AIM OF THE TASK
Would you please return every line from the listing that contains the word "Show"?

DATA PROVIDED
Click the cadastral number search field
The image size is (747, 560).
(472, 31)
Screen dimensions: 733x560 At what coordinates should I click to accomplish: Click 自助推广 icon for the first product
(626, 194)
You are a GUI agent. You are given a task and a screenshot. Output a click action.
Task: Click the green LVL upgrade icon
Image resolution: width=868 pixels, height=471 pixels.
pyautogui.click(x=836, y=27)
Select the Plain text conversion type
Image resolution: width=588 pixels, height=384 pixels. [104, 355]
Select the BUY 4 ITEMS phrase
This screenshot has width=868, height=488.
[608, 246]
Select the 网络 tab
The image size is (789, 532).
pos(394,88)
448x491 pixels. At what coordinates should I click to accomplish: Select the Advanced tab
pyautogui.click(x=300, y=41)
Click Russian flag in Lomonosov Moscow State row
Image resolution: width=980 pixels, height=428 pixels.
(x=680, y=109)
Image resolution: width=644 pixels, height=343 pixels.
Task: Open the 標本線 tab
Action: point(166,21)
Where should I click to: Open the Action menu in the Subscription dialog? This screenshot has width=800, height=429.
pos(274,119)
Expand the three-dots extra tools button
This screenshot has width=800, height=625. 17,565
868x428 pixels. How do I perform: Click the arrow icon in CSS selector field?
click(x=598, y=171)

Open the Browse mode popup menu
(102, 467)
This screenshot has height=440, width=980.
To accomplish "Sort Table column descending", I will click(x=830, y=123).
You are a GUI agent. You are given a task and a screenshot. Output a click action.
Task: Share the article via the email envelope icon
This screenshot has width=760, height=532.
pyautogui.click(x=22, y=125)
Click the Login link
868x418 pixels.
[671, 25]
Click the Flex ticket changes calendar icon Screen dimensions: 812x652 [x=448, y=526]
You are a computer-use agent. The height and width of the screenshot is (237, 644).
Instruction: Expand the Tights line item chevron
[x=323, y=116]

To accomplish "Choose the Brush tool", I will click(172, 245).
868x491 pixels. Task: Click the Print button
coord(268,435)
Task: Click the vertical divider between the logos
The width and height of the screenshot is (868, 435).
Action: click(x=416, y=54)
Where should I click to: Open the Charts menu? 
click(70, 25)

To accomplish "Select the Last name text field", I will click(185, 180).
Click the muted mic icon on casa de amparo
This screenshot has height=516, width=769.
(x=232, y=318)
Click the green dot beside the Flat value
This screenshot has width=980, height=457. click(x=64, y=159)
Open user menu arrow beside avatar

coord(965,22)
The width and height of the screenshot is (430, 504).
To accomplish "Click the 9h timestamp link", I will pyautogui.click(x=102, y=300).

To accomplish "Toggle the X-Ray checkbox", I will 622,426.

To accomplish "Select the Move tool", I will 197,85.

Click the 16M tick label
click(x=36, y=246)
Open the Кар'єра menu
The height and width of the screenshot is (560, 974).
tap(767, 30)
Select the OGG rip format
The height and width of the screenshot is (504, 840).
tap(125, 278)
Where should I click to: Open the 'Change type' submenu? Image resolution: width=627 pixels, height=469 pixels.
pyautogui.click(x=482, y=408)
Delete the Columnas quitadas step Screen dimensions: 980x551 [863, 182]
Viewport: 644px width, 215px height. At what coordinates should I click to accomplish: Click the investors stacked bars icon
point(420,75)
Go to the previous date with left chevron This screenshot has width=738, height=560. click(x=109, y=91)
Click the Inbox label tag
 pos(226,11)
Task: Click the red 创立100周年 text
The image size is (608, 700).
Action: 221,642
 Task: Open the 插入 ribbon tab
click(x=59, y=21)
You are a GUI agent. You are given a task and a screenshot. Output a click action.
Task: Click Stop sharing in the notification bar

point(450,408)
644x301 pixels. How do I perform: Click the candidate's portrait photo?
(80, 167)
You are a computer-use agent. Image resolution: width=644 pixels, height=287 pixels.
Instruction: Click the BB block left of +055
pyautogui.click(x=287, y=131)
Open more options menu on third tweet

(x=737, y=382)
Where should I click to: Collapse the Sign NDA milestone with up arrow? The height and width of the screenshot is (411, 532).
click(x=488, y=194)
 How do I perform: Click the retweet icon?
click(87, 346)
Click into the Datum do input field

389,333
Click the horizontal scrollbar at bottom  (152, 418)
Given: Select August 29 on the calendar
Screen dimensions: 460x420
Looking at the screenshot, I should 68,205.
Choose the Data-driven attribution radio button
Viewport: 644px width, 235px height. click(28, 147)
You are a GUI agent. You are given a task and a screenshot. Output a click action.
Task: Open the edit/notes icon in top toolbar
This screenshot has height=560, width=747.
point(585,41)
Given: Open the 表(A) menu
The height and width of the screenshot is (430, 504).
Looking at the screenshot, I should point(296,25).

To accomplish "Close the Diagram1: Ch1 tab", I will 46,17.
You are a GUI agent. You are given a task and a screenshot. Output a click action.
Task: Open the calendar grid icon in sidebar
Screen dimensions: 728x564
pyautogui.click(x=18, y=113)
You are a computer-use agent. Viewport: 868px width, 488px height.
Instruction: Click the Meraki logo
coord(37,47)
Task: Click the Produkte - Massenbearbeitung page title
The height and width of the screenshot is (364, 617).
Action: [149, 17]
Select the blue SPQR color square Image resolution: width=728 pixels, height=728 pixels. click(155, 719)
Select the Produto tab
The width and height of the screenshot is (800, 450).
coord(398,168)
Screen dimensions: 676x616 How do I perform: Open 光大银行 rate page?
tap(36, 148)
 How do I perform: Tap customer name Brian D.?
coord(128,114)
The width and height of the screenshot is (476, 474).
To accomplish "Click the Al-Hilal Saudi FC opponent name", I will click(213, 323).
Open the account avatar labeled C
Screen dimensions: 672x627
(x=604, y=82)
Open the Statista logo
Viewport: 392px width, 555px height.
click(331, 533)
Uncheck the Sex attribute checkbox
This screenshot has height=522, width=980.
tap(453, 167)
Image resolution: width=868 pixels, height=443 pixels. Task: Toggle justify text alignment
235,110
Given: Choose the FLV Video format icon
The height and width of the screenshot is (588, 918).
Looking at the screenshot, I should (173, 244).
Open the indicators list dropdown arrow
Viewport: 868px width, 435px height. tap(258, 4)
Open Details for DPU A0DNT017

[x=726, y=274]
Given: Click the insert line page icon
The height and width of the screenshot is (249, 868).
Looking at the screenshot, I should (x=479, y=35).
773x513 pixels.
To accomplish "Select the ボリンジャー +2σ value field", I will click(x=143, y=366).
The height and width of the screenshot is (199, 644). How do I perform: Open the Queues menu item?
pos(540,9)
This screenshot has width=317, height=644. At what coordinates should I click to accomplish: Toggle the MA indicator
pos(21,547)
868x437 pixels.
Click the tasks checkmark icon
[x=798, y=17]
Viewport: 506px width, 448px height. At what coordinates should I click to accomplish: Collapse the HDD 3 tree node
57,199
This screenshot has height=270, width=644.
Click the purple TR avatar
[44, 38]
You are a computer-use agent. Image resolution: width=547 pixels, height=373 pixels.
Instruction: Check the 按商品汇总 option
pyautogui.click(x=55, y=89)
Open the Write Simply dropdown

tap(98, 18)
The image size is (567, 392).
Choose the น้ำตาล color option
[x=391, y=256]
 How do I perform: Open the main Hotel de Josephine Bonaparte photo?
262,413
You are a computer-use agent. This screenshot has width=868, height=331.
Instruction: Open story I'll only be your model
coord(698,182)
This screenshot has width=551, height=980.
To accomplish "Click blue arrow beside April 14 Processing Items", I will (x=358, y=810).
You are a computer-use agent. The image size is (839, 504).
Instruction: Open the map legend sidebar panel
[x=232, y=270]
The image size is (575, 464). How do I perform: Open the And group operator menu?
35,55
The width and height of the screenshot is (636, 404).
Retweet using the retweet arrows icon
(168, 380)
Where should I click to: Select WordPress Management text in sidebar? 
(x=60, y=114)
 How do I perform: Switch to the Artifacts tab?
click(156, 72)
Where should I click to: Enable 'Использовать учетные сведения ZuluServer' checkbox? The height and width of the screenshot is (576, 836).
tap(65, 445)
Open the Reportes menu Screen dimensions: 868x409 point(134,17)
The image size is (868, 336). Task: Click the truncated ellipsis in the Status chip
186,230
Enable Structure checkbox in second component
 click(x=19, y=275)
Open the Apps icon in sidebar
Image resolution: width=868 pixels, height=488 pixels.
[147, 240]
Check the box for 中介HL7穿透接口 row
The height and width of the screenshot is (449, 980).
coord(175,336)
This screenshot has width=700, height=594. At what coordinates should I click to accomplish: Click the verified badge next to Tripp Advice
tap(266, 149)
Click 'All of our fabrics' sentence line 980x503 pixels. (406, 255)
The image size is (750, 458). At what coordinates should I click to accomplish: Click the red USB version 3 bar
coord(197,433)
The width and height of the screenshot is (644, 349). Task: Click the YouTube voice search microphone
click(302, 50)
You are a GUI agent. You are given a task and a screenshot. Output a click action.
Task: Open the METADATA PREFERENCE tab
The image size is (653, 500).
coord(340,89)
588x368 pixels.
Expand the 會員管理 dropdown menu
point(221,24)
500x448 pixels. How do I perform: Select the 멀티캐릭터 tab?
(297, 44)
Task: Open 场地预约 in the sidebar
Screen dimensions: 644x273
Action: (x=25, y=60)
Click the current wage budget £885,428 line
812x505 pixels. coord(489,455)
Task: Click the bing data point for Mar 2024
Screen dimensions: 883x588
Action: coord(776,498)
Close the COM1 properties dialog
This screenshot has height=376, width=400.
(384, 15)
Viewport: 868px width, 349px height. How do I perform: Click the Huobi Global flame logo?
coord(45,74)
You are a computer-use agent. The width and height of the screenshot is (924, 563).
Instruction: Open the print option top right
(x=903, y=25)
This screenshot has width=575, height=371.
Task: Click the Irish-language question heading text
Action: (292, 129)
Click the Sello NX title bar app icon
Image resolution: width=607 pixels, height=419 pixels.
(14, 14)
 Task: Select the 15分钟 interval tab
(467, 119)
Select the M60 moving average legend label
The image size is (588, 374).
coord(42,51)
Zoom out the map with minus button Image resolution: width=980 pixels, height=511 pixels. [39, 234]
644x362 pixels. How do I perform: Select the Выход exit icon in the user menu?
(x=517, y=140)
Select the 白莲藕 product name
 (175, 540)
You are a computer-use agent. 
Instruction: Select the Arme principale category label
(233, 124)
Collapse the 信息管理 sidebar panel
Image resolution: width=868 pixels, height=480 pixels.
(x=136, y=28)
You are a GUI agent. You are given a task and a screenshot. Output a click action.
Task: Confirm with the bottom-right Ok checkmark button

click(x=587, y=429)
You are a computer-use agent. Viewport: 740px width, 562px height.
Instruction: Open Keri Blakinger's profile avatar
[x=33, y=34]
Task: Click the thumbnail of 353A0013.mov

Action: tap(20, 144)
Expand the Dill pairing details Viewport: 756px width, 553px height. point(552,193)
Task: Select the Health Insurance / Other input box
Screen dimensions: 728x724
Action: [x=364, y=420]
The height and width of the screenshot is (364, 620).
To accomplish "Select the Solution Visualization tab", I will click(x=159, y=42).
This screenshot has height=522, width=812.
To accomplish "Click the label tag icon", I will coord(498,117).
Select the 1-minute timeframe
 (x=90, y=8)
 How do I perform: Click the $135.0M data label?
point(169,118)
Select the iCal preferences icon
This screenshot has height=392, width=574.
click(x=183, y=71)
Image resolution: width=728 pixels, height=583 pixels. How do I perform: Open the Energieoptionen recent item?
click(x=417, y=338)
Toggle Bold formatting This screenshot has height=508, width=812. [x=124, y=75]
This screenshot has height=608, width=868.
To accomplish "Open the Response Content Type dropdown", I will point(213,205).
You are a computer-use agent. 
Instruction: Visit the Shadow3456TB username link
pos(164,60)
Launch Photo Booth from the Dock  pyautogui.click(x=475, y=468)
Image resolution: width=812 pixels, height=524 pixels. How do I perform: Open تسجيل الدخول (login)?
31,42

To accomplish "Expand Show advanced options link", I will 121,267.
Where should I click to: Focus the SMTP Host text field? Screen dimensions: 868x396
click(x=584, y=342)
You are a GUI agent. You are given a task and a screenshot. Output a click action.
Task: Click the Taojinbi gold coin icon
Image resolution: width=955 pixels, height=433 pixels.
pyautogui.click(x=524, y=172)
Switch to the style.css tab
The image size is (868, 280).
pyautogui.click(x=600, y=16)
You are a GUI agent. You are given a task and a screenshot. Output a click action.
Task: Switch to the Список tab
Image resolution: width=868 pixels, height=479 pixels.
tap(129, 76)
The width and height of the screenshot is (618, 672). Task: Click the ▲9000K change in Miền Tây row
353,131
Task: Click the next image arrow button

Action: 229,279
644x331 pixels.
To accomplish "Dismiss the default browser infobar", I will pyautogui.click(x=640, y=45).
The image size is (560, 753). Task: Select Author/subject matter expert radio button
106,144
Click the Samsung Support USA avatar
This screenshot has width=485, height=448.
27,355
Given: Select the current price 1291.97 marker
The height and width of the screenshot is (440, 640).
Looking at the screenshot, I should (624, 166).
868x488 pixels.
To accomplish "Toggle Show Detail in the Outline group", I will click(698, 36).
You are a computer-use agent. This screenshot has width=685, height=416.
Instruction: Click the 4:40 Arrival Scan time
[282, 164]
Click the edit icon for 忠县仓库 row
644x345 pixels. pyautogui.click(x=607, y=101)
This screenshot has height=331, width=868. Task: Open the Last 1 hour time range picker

RESPONSE BOX
To accomplish "Expand Show advanced options link", I will 121,267.
To accomplish "Toggle Show Detail in the Outline group", I will click(698, 36).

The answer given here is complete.